**What is expected**
Starting at the line that holds "Where should I click to: Click the first", transcribe every line to the end of the data exactly; include no other lines.

[Stored data]

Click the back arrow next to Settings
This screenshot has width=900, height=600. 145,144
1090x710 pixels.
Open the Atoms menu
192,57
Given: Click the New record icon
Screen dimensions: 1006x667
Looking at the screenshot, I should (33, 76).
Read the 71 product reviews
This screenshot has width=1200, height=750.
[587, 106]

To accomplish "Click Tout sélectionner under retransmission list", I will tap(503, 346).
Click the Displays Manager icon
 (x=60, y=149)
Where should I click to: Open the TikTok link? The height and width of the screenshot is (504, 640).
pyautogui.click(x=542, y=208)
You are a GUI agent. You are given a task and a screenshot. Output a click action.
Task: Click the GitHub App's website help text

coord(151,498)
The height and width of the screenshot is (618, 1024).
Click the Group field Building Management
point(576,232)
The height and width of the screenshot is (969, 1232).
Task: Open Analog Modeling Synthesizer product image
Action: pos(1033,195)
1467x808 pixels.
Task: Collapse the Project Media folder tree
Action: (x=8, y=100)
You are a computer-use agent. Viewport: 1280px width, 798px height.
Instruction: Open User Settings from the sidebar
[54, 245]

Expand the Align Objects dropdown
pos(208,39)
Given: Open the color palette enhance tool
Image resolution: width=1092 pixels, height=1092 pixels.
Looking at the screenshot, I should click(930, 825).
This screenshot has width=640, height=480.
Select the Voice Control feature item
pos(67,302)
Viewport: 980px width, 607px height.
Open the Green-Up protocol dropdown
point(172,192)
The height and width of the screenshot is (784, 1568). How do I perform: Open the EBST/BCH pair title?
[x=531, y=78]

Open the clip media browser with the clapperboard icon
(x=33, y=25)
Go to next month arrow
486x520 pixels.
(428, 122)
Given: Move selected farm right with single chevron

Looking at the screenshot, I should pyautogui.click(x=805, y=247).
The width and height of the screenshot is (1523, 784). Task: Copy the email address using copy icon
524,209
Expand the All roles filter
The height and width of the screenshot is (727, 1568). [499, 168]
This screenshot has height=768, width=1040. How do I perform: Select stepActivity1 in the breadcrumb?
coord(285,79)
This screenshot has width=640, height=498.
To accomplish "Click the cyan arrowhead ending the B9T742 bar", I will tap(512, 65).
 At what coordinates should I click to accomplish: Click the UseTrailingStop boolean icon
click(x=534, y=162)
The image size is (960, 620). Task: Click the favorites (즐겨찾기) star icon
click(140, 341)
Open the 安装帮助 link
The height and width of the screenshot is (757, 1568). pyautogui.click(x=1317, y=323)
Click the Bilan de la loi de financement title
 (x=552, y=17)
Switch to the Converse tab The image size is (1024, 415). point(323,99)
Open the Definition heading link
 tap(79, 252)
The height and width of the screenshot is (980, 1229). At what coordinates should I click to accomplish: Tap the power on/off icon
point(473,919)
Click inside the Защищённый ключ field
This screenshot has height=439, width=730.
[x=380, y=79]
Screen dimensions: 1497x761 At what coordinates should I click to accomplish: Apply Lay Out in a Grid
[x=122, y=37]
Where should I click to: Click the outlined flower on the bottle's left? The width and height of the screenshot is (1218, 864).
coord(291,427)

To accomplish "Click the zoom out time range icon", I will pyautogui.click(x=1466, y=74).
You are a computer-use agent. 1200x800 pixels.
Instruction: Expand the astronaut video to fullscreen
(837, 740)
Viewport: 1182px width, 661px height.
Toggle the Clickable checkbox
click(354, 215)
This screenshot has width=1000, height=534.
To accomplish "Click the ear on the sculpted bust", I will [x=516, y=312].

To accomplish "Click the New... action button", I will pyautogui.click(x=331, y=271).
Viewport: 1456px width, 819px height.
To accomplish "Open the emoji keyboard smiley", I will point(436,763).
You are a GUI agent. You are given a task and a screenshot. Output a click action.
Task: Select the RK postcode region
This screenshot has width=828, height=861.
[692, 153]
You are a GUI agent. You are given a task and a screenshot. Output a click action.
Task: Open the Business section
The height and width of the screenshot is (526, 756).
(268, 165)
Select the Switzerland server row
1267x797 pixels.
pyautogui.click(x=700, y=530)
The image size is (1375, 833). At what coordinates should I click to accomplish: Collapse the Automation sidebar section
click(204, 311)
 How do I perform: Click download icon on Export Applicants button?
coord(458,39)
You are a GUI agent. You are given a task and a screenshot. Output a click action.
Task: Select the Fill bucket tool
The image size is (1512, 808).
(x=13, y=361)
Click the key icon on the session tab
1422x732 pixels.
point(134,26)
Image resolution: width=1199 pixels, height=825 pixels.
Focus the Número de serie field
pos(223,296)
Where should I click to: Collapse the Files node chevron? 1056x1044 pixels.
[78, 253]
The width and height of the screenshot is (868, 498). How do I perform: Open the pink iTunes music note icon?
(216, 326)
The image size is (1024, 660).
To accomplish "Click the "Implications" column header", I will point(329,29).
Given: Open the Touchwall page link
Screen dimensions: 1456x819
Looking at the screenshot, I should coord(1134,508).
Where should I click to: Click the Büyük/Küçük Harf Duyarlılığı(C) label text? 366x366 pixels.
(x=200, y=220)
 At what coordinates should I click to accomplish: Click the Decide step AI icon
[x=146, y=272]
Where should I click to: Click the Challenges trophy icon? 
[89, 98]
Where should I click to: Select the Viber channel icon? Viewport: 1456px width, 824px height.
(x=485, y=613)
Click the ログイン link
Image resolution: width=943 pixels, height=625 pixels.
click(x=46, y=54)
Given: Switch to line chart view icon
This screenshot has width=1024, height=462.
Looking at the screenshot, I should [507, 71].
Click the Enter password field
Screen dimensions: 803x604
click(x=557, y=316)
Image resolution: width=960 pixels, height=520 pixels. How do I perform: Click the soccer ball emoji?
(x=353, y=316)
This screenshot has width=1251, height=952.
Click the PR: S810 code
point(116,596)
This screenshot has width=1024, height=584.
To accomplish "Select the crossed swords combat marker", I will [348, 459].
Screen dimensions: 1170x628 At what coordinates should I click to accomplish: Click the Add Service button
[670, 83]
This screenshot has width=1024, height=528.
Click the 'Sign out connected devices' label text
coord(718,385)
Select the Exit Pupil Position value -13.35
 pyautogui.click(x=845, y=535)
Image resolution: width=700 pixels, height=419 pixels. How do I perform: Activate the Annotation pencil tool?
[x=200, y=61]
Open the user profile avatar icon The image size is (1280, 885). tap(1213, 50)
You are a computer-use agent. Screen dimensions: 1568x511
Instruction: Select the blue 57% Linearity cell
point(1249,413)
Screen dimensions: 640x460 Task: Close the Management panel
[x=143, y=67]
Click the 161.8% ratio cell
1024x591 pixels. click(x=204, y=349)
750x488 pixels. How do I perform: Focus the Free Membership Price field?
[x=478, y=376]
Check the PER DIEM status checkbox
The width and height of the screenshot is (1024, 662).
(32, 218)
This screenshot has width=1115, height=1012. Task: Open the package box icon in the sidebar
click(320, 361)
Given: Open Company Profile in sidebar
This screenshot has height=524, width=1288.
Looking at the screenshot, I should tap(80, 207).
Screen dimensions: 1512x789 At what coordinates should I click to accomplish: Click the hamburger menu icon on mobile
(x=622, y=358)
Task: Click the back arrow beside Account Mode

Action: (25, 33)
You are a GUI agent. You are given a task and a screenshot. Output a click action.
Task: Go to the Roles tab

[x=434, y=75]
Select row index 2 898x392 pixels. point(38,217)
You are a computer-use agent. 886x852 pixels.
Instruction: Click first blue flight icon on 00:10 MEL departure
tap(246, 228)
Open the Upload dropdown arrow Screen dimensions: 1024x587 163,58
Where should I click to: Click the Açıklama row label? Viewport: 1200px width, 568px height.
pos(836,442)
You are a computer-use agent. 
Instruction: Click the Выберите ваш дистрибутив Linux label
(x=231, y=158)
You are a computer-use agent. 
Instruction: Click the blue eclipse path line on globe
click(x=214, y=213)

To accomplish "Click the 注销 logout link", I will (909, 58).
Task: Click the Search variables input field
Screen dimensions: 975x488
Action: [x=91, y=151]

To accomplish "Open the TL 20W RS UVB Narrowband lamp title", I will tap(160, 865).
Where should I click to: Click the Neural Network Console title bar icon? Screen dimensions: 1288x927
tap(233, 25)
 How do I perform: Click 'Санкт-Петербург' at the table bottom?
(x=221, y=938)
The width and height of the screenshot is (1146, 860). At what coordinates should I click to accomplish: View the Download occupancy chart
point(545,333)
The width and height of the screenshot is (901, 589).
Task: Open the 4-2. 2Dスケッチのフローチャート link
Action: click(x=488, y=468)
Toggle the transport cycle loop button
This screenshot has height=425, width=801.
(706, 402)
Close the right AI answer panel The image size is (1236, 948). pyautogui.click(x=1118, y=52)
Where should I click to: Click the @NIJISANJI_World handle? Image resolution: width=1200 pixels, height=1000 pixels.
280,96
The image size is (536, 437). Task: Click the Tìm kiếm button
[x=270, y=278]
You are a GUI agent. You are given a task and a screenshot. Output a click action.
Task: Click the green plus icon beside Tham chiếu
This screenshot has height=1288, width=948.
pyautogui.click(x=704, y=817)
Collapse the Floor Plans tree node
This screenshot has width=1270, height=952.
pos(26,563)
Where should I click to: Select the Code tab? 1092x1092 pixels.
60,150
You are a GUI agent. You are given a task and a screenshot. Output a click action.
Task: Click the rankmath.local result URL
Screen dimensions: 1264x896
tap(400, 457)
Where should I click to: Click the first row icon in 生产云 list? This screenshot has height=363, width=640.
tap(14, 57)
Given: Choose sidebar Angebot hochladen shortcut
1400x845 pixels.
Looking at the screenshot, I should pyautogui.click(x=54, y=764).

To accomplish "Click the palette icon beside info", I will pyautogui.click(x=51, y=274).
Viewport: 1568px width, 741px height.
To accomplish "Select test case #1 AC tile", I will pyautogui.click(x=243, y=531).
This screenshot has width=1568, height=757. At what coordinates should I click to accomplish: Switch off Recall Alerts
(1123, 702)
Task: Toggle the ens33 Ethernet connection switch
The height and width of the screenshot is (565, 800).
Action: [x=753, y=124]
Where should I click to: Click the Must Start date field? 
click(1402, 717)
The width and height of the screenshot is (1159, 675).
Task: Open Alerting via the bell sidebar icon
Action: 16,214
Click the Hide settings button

**Worked solution**
Where should I click to: Click the first row icon in 生产云 list? This screenshot has height=363, width=640.
tap(14, 57)
Given: Choose sidebar Angebot hochladen shortcut
1400x845 pixels.
Looking at the screenshot, I should pyautogui.click(x=54, y=764).

To accomplish "Click the palette icon beside info", I will pyautogui.click(x=51, y=274).
Viewport: 1568px width, 741px height.
To accomplish "Select test case #1 AC tile", I will pyautogui.click(x=243, y=531).
This screenshot has width=1568, height=757. At what coordinates should I click to accomplish: Switch off Recall Alerts
(1123, 702)
Task: Toggle the ens33 Ethernet connection switch
The height and width of the screenshot is (565, 800).
Action: [x=753, y=124]
Where should I click to: Click the Must Start date field? 
click(1402, 717)
The width and height of the screenshot is (1159, 675).
Task: Open Alerting via the bell sidebar icon
Action: 16,214
Click the Hide settings button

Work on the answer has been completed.